The Legend 850 is guaranteed for five years or 500 TBW (terabytes of recorded data) for every 512 GB of capacity, whichever comes first. That’s a pretty generous TBW rating for the price.
The 512GB Legend 850 really came to life when reading and writing our 48GB file and dataset, outperforming many 1TB or 2TB NAND drives.
Adata Legend 850: Performance
As noted above, the results of the Legend 850’s synthetic benchmarks were mixed, with very good read performance and out-of-the-box write performance.

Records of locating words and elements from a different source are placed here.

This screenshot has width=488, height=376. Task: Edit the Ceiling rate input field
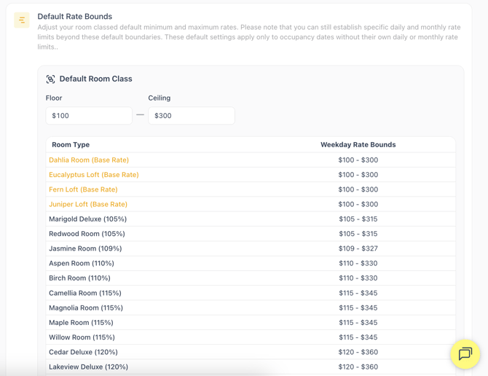click(191, 116)
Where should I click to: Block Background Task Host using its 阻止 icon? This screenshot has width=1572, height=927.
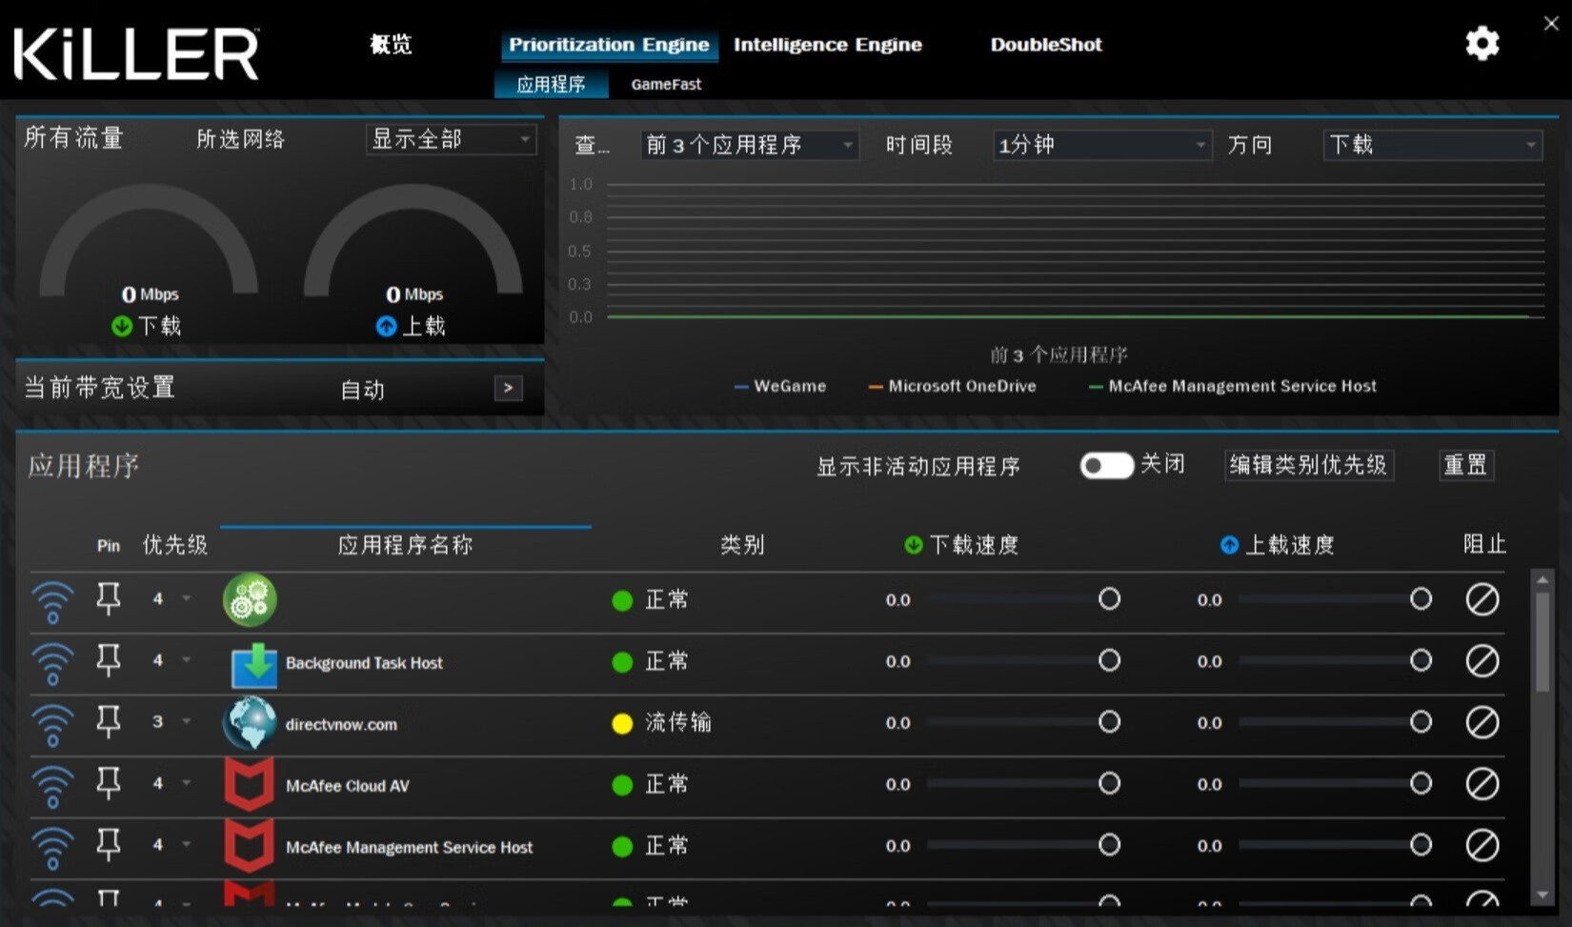tap(1482, 659)
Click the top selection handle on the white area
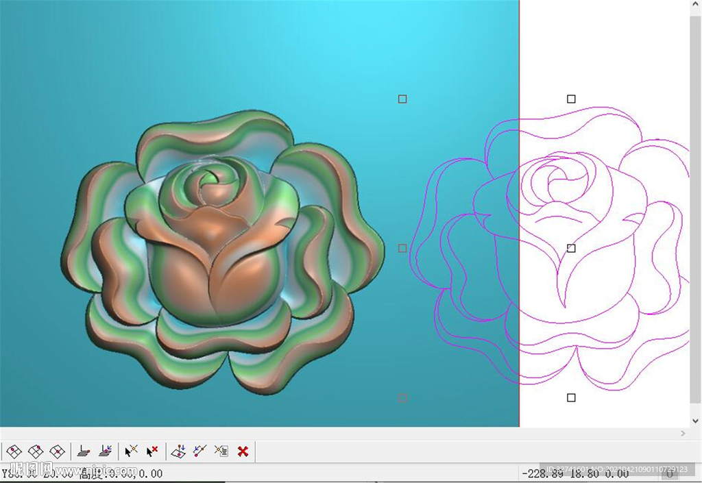Image resolution: width=702 pixels, height=483 pixels. pyautogui.click(x=571, y=99)
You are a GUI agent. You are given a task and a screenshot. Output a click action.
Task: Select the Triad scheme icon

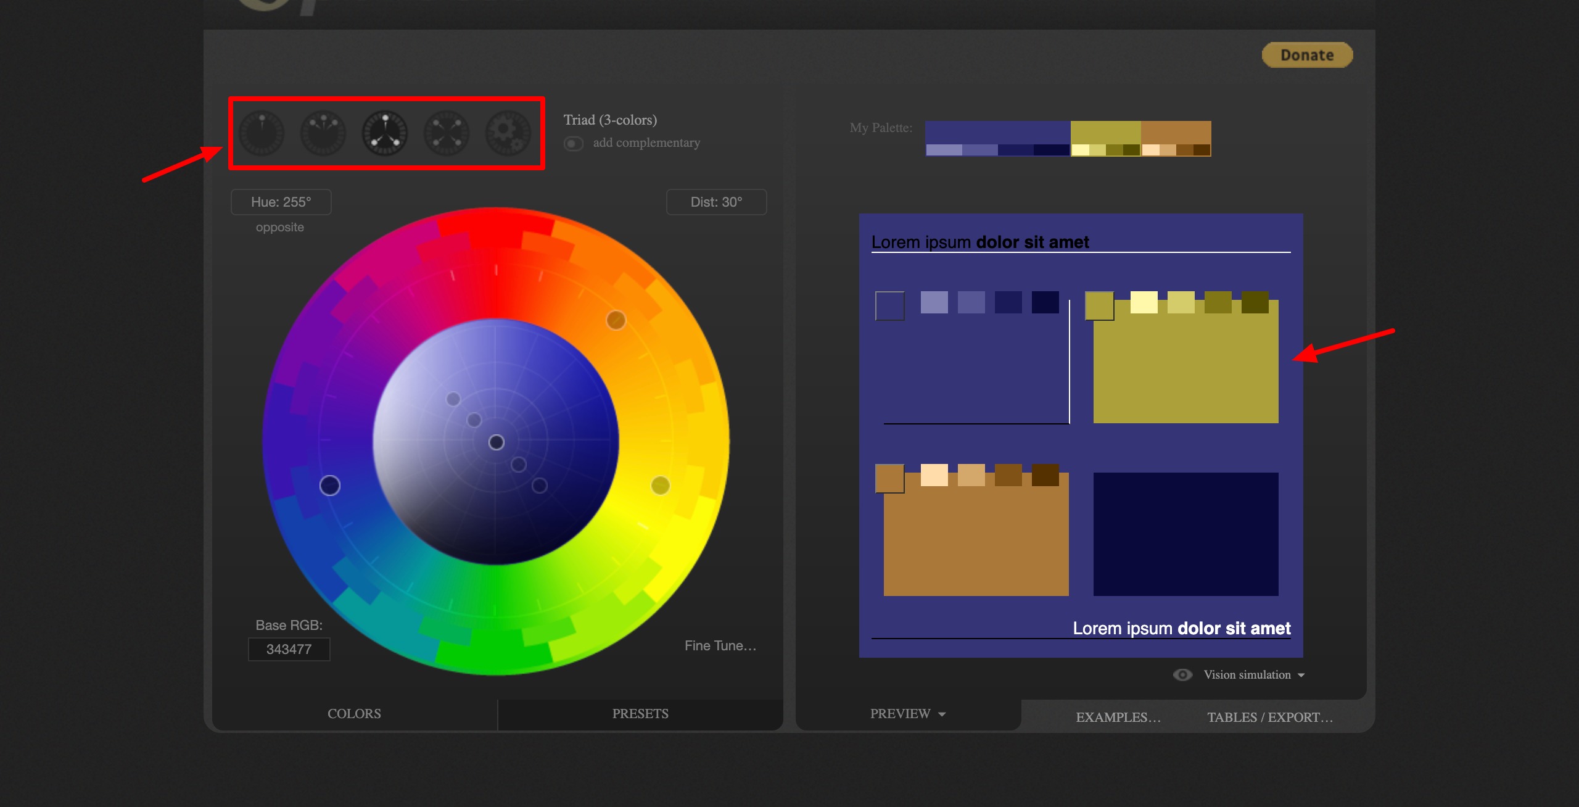coord(385,133)
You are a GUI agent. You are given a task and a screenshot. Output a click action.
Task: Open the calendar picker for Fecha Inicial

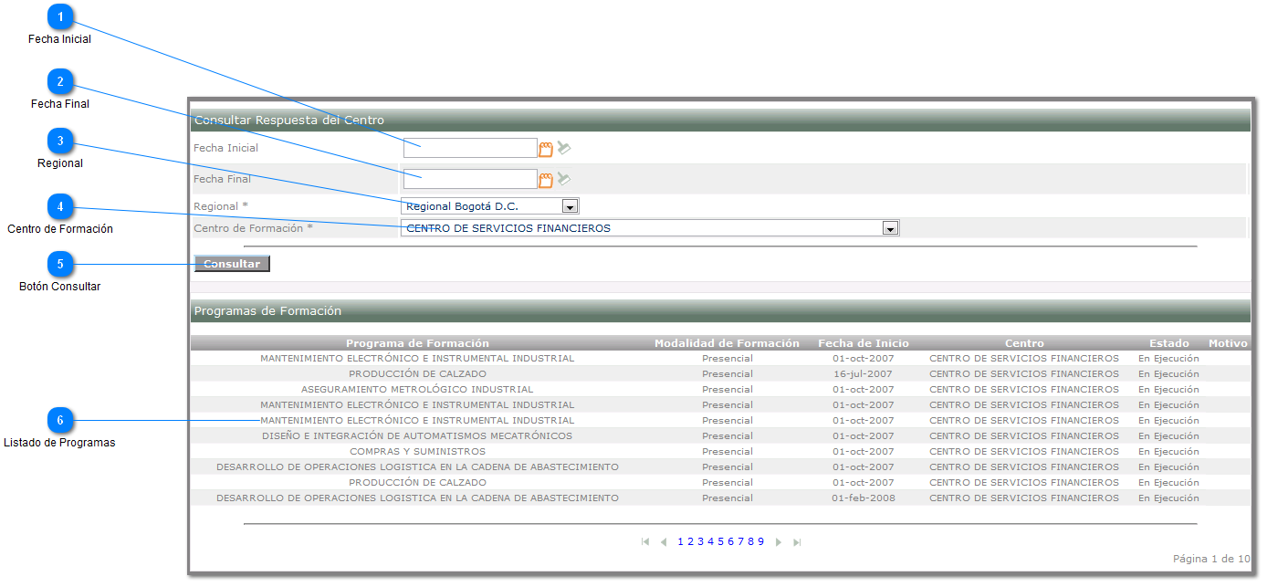(545, 149)
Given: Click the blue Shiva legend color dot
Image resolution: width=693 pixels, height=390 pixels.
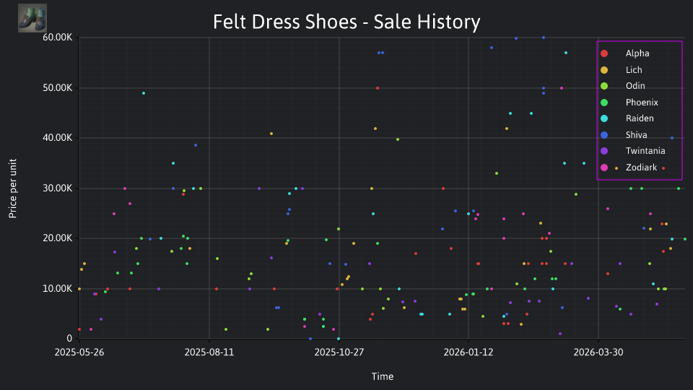Looking at the screenshot, I should (604, 135).
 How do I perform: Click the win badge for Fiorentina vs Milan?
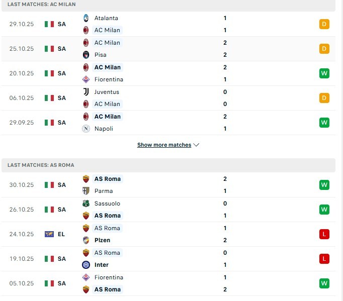324,73
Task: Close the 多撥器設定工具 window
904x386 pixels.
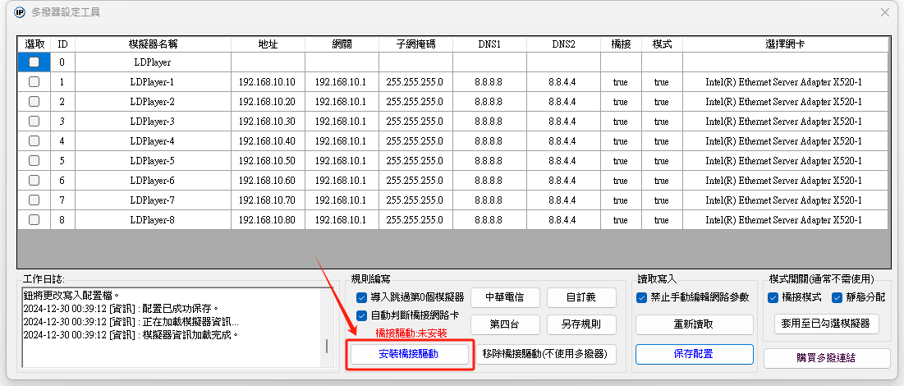Action: pos(884,13)
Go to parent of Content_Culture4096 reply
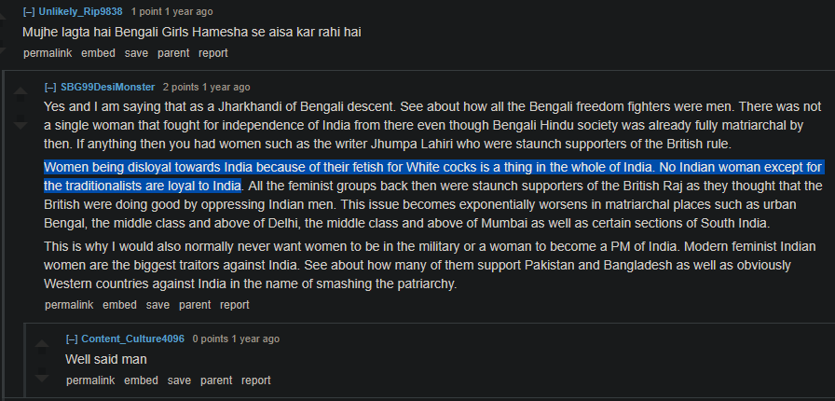Image resolution: width=835 pixels, height=401 pixels. point(216,380)
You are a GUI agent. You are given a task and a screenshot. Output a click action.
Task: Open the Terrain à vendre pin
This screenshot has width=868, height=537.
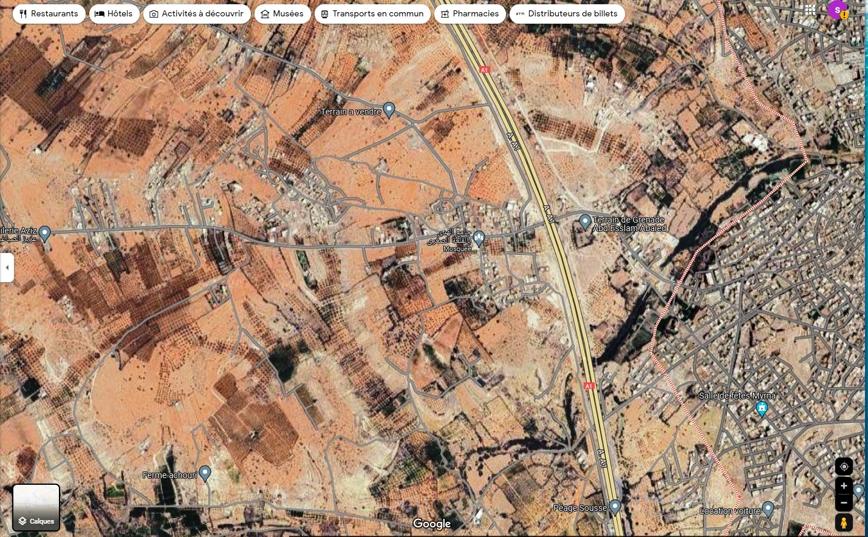(389, 110)
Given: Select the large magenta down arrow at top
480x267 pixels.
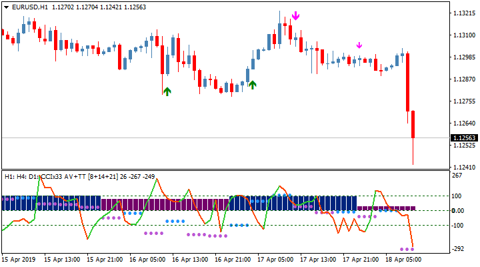Looking at the screenshot, I should [x=295, y=15].
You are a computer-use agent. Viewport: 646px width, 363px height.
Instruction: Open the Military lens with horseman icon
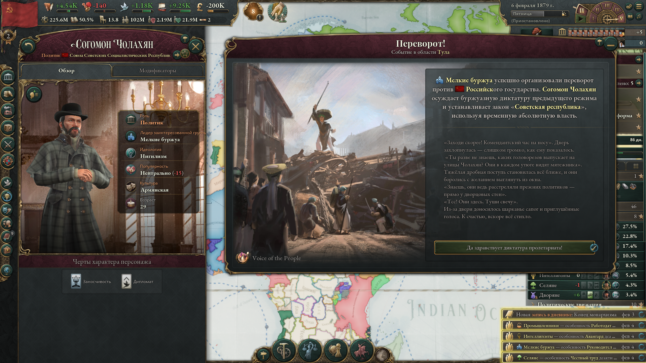361,350
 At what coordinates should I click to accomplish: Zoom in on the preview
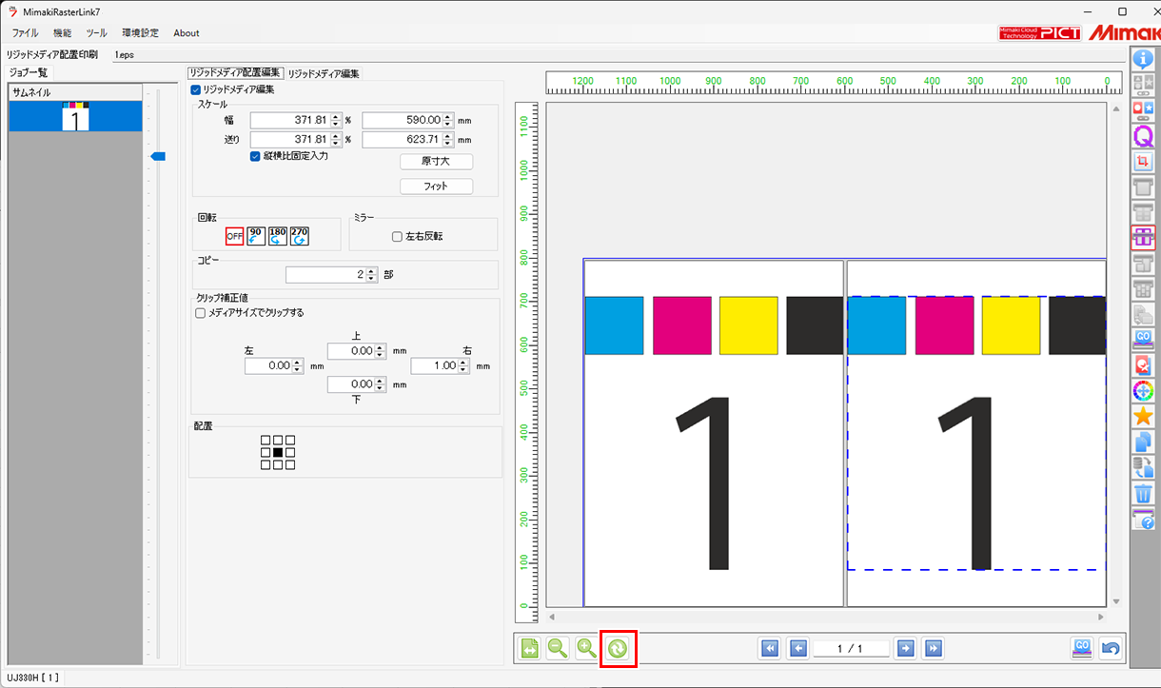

However, the drive really came to life when reading and writing our 48GB single file and dataset, outperforming many 1TB/2TB NAND drives. That’s no small feat, and probably thanks to the clever handling of secondary cache by the new Silicon Motion controller.

The Legend 850 is back on the ground in our 450GB entry after a very good start.

There’s simply no way around the fact that it only had 62GB of NAND in this particular test. You can see in the screenshot below that performance dropped a bit after the 100GB mark and again around 350GB.
However, it dropped to just 450MB/s, which while not NVMe-like, isn’t the lazy hard drive speed we’ve seen on some cache-busting SSDs.

We also note that the Legend 850 formats and optimizes very quickly. Some inexpensive drives require comparative lifetimes to perform these operations.
Internal storage tests currently using Windows 11 64-bit running an MSI MEG X570/AMD Ryzen 3700X combo machine with four x 16GB Kingston 2666MHz DDR4 modules, a Zotac (Nvidia) GT 710 1GB x2 PCIe graphics card, and ASMedia ASM3242 USB 3.2×2. map. The copy tests use an ImDisk RAM disk using 58 GB of the 64 GB total memory.
Each test is performed on a freshly formatted TRIM drive so results are optimal. Over time, as the drive fills up, performance will degrade due to less NAND for caching and other factors.
The performance figures shown are only for the drive we shipped and the capacity tested. SSD performance may vary by capacity due to more or less shotgun read/write chips and the amount of NAND memory available for secondary caching. Vendors also occasionally change components, and Adata has not excluded this drive from this practice. If you ever notice a big discrepancy between the performance you’re experiencing and the one we’re reporting (the systems are about the same), please let us know.
Should I buy Adata Legend 850?
Okay, you’re unlikely to need the 512GB Legend 850 as your primary SSD in a fast gaming or creative PC. But for an average low-cost PC or laptop, this is a very good base or upgrade.